[What is required] Within the entries that follow, show each line where the word "will" occurs.

═══ Material supplied

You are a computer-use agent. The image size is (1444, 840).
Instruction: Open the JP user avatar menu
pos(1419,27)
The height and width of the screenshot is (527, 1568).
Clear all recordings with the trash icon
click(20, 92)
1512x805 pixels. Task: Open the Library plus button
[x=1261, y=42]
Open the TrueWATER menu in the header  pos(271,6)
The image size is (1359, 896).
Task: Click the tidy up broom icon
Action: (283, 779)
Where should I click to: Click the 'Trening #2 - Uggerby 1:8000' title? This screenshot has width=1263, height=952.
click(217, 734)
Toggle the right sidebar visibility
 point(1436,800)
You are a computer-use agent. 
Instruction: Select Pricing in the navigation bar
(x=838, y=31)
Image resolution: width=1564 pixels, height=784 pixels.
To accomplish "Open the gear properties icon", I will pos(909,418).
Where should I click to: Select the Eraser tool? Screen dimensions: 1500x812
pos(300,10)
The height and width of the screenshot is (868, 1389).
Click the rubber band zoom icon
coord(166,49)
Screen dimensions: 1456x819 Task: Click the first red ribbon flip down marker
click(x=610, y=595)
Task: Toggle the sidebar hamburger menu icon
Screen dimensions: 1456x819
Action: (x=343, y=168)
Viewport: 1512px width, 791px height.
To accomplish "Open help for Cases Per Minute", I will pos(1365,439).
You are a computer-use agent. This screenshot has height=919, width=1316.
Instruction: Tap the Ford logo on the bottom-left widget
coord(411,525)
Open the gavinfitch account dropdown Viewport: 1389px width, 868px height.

══════

[Written answer]
To accomplish "Open the gear properties icon", I will pos(909,418).
To accomplish "Open help for Cases Per Minute", I will pos(1365,439).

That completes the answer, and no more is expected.